Over the first four decades of the nineteenth century the American people increasingly made churchgoing an obligatory ritual. The proportion of families affiliated with a local church or Methodist circuit rose dramatically, particularly after 1820, and there were fewer stretches of the wholly pagan, unchurched territory that travelers had noted around 1800. “Since 1830,” maintained Emerson Davis in his retrospect of America, The Half Century, “…the friends of the Sabbath have been gaining ground....In 1800, good men slumbered over the desecration of the Sabbath. They have since awoke....” The number of Sunday mails declined, and the campaign to eliminate the delivery of mail on the Sabbath entirely grew stronger. “In the smaller cities and towns,” wrote Mrs. Trollope in 1832, worship and “prayer meetings” had come to “take the place of almost all other amusements.” There were still communities near the edge of settlement where a traveler would “rarely find either churches or chapels, prayer or preacher,” but it was the workingclass neighborhoods of America’s larger cities that were increasingly the chief strongholds of “Sunday dissipation” and "Sabbath-breaking.”
Whipping and the pillory, with their attentive audiences, began to disappear from the statute book, to be replaced by terms of imprisonment in another new American institution, the state penitentiary. Beginning with Pennsylvania’s abolition of flogging in 1790 and Massachusetts’s elimination of mutilating punishments in 1805, several American states gradually accepted John Hancock’s view of 1796 that “mutilating or lacerating the body” was less an effective punishment than “an indignity to human nature.” Connecticut’s town constables whipped petty criminals for the last time in 1828.

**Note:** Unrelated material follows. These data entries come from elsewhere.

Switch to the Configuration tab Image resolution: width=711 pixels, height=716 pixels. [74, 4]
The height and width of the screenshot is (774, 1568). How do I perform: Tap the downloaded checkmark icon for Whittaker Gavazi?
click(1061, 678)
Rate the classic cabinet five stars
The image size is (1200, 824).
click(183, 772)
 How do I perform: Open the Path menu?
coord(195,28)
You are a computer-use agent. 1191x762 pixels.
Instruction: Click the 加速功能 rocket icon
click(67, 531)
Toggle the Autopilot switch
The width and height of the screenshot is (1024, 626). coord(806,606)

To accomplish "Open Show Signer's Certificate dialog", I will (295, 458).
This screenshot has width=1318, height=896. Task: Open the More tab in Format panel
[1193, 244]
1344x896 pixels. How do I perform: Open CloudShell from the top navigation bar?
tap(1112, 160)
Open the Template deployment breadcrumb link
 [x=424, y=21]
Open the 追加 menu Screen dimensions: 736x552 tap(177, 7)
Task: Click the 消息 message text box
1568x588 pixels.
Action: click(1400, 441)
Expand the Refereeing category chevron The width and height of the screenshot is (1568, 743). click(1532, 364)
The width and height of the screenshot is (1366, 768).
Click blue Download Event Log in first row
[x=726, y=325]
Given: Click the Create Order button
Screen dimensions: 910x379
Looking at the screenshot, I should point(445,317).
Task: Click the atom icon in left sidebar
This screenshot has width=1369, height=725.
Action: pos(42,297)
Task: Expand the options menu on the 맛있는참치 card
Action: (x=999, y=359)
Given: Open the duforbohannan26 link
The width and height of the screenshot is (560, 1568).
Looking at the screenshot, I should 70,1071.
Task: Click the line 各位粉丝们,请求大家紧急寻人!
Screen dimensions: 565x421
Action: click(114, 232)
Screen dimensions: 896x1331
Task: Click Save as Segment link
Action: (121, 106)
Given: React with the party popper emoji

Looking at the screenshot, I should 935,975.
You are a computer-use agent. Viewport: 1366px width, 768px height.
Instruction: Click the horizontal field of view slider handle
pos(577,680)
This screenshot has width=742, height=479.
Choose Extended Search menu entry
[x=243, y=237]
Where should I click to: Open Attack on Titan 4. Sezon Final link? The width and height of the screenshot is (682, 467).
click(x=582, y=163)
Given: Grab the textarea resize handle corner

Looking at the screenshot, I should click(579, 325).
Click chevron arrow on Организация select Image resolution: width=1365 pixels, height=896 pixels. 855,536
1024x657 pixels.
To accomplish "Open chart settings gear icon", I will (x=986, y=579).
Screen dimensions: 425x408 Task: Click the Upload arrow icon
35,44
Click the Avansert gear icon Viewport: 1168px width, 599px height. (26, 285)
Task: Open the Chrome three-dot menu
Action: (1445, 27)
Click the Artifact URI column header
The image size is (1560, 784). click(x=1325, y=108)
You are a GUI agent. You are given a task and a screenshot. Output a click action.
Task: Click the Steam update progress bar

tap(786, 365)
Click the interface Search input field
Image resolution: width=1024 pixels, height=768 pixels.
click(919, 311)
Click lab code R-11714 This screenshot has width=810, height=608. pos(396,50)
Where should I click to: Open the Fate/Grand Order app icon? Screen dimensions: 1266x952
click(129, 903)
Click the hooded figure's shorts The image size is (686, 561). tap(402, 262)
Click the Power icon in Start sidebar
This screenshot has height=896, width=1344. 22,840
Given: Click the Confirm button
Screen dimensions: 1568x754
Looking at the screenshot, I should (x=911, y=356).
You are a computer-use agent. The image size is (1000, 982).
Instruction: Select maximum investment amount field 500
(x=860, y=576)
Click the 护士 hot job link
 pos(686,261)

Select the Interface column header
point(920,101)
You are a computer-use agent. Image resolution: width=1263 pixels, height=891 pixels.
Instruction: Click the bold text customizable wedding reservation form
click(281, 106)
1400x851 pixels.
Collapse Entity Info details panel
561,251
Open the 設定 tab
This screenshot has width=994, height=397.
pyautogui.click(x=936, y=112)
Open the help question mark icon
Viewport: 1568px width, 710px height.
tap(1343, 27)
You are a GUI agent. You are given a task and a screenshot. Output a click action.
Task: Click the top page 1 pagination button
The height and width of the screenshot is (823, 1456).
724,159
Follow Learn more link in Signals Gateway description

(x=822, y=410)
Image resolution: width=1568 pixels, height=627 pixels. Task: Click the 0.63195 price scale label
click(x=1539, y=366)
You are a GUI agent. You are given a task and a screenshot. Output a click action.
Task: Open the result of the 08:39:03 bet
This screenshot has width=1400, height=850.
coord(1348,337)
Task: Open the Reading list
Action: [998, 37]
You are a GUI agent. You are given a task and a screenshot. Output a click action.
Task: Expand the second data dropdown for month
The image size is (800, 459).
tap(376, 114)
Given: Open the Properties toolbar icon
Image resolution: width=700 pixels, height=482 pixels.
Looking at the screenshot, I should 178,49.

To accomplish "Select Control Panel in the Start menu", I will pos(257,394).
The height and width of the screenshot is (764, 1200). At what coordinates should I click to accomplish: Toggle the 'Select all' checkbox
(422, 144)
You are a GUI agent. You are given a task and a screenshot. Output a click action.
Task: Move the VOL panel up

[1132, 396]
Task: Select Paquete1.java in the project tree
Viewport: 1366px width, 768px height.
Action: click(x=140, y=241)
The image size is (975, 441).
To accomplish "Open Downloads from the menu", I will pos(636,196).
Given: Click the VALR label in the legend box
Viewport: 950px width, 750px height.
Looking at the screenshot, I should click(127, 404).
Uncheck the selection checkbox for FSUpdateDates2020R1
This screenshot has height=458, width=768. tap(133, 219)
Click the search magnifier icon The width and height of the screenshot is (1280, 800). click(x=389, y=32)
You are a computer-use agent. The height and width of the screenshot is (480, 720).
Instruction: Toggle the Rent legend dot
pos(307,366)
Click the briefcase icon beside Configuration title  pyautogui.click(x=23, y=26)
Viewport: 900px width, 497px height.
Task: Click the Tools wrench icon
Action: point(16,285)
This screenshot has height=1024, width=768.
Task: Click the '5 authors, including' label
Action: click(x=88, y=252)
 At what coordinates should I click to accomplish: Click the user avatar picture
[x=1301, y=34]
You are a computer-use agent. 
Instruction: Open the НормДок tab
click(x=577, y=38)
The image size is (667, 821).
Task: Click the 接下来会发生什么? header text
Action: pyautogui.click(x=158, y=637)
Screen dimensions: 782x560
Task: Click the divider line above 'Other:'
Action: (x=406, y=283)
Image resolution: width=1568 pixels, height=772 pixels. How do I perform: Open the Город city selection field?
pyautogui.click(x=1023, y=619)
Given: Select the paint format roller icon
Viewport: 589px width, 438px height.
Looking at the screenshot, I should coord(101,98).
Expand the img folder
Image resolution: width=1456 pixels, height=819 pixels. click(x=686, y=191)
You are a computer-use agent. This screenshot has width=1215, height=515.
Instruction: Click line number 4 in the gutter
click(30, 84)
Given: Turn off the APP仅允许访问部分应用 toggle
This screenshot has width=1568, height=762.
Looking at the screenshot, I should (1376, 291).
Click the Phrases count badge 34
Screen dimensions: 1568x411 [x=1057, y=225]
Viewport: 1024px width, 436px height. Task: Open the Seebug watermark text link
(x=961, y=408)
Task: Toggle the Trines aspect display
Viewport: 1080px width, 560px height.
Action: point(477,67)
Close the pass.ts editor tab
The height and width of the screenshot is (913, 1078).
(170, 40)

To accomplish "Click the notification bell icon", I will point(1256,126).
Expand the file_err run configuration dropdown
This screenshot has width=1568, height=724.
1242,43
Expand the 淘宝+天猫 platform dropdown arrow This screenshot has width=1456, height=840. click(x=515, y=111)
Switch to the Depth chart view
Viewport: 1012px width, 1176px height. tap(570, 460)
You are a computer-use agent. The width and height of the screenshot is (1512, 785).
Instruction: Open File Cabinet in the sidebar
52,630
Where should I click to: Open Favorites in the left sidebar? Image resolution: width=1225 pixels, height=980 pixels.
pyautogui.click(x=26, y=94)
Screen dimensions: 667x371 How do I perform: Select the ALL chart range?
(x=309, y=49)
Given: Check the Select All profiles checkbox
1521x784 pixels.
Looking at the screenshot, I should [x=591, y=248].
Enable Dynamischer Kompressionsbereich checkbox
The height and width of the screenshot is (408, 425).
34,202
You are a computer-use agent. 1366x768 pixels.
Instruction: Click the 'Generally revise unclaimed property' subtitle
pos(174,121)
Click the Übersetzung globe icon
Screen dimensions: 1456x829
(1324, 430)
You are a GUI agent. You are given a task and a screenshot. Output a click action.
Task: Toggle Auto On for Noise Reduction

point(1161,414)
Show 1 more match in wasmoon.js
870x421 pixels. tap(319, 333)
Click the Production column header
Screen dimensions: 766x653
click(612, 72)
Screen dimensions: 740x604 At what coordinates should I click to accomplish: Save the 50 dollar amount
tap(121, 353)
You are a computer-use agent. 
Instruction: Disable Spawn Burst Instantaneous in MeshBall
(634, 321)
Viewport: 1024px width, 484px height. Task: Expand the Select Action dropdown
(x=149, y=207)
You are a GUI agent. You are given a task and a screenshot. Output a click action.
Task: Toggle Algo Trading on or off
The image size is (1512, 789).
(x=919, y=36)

Slaveholding states were far slower to change their provisions for public punishment. The whipping and mutilation of blacks may have become a little less ferocious over the decades, but the whip remained the essential instrument of punishment and discipline. “The secret of our success,” thought a slave owner, looking back after emancipation, had been “the great motive power contained in that little instrument.” Delaware achieved notoriety by keeping flogging on the books for whites and blacks alike through most of the twentieth century.